小道具に関しては、抱いているぬいぐるみはこだわって選んだ持ち物です。ぬいぐるみの配色がキャラのスタイリングと見事にマッチしており、手に持つことで画面に動きを出せるだけでなく、ポージングや視線の支点としても機能し、手の置き場に困る不自然さを防いでくれました。特に2枚目のスプーンを持ってスイーツを食べようとする瞬間は、友人と本当にアフタヌーンティーを楽しんでいるような自然なスナップショットになり、全体の動きがとてもスムーズで、ポーズのわざとらしさを和らげることができました。
雰囲気づくりにおいては、スイーツ店の温かみのある柔らかい照明と木目のテーブルが良い前衛となり、ぼかした背景の観葉植物が視線を邪魔することなく、人物を際立たせてくれています。目の前のプレートにある中華アフタヌーンティーのデザートには、ハスの実や黄色の果肉、赤豆などが入っており、鮮やかな色彩がライトブルーのウィッグと寒暖のコントラストを生み出し、画面の色彩に深みを与えています。白い磁器のポットや卓上の小物も良いアクセントになりました。
撮影アングルは、アイレベルややや見下ろす角度で上半身を中心に切り取り、表情の細やかなニュアンスを残しつつ、卓上のスイーツもバランスよく収めました。構図的に人物とグルメを同一フレームに納めることで、カフェ巡りをしているかのような臨場感を生み出しています。
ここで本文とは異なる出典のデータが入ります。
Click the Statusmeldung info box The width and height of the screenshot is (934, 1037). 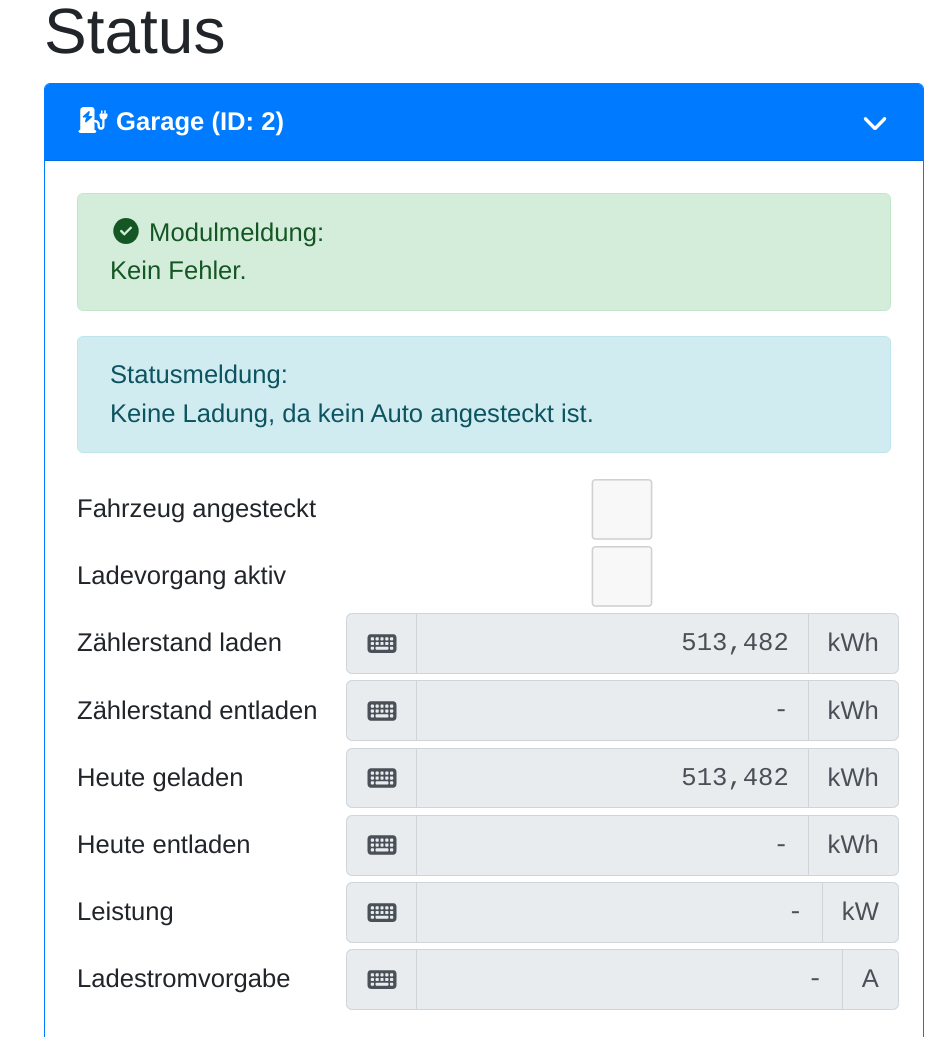[x=483, y=394]
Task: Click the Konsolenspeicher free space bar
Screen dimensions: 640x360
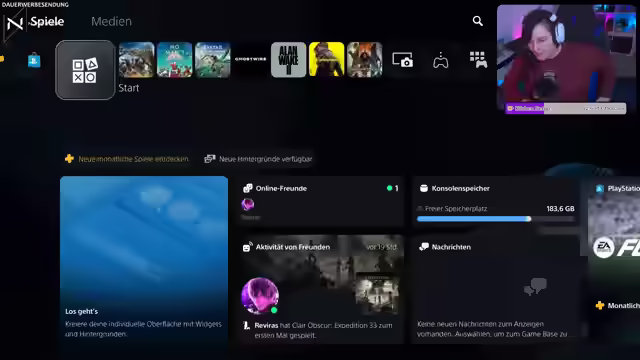Action: pos(496,219)
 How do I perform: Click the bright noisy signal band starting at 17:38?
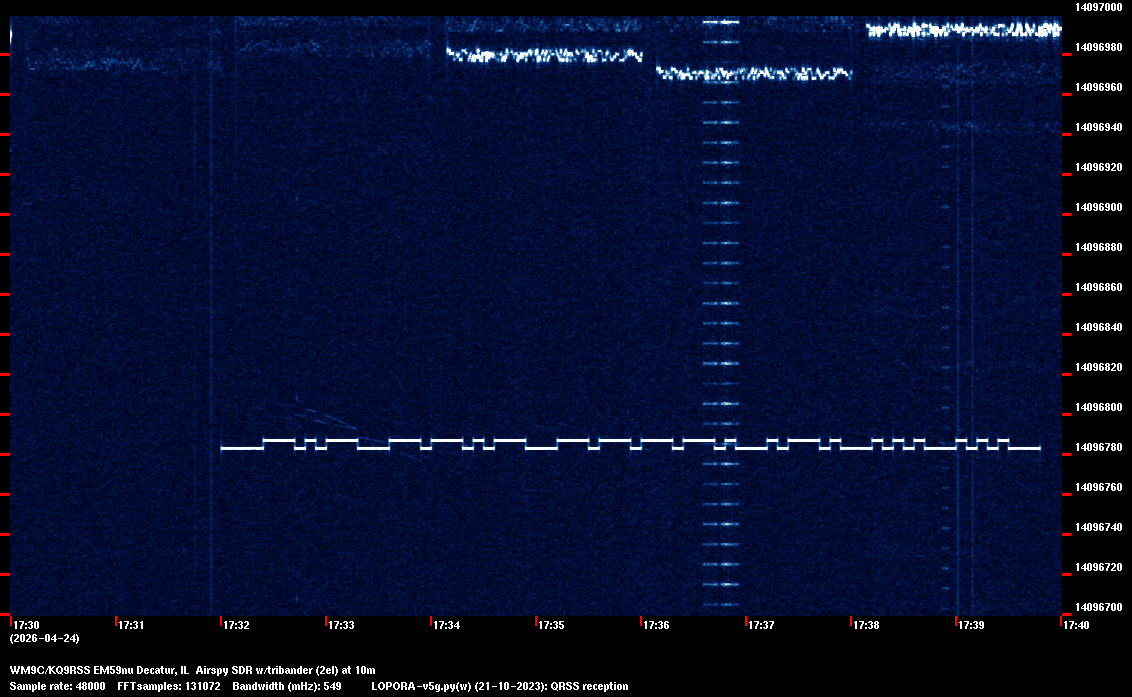(962, 30)
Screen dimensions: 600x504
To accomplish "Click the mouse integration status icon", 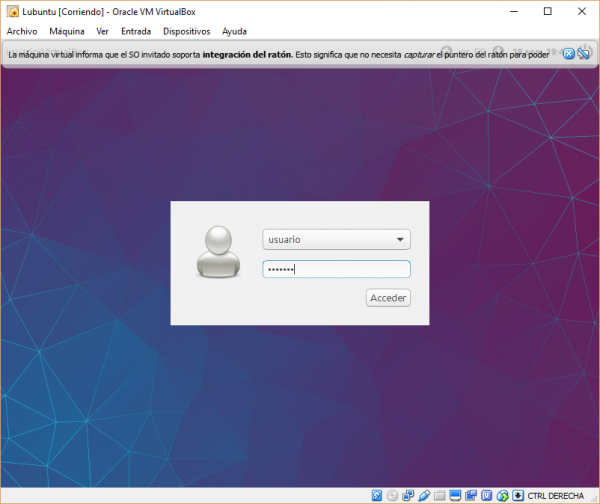I will 503,495.
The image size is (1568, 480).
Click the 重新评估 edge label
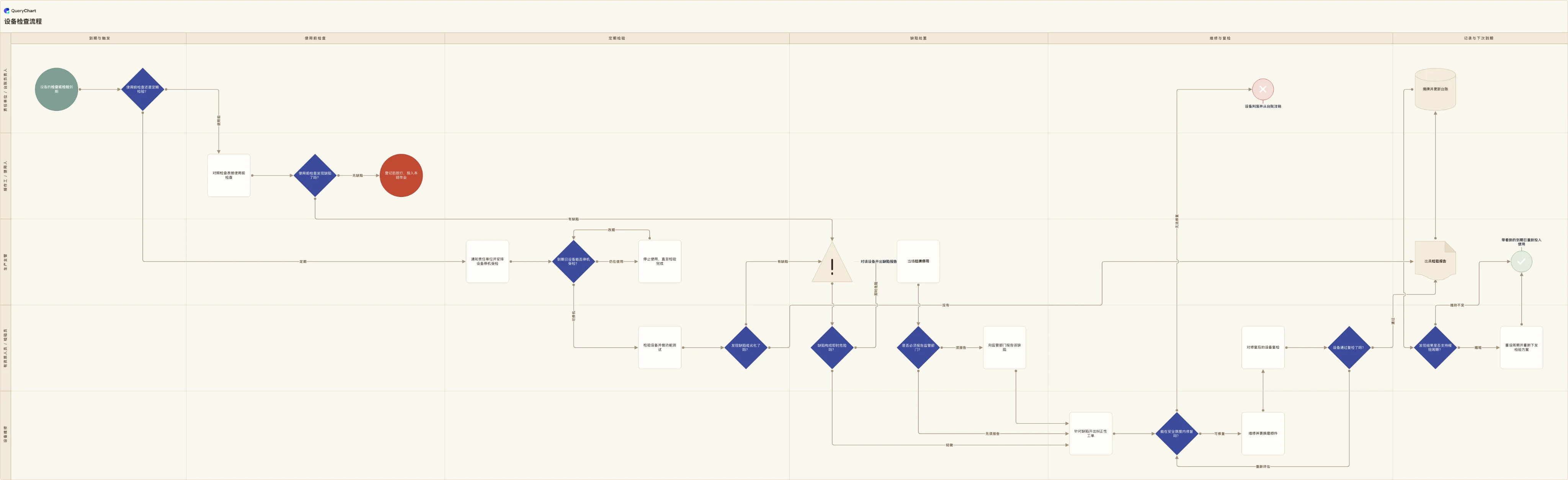(1263, 467)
今回のコスプレ撮影は、私にとってコンフォートゾーンを脱する挑戦でした。普段はギャップの激しいアイメイクやスタイリングに苦戦することは少ないですが、本気で向き合いたいキャラクターに出会うと、持てる力を全て注いでその特質に近づきたくなります。夜遅くまでメイクを直し、ウィッグのセットに3日間も試行錯誤する過程は大変でしたが、完成した写真を受け取った瞬間、メイクへの不安は奇妙な達成感へと変わりました。コスプレ日常の醍醐味は、日常から少し離れて別の設定の世界観を味わい、自分なりの解釈でキャラクターの生活の一コマを切り取ることにあります。
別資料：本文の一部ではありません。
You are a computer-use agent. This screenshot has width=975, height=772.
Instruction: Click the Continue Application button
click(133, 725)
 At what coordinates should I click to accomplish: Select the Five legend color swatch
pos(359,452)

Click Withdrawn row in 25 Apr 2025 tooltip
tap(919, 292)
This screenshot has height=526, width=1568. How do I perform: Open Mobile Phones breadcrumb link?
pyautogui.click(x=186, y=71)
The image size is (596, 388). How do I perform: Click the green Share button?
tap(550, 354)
アレンジの私服コーデについても撮影時に熟考しました。公式設定とは異なる私服姿ではありますが、服の合わせ方やメイクのこだわりを通して、アヴェムジカの豊川祥子らしい独特のオーラを伝えられたことが、今回一番満足している点です。二次元のすべての模様を完璧に再現する必要はなく、リアルなコスプレの楽しさは、フィクションの魅力と現実感の絶妙なバランスの中にこそあるのだと感じています。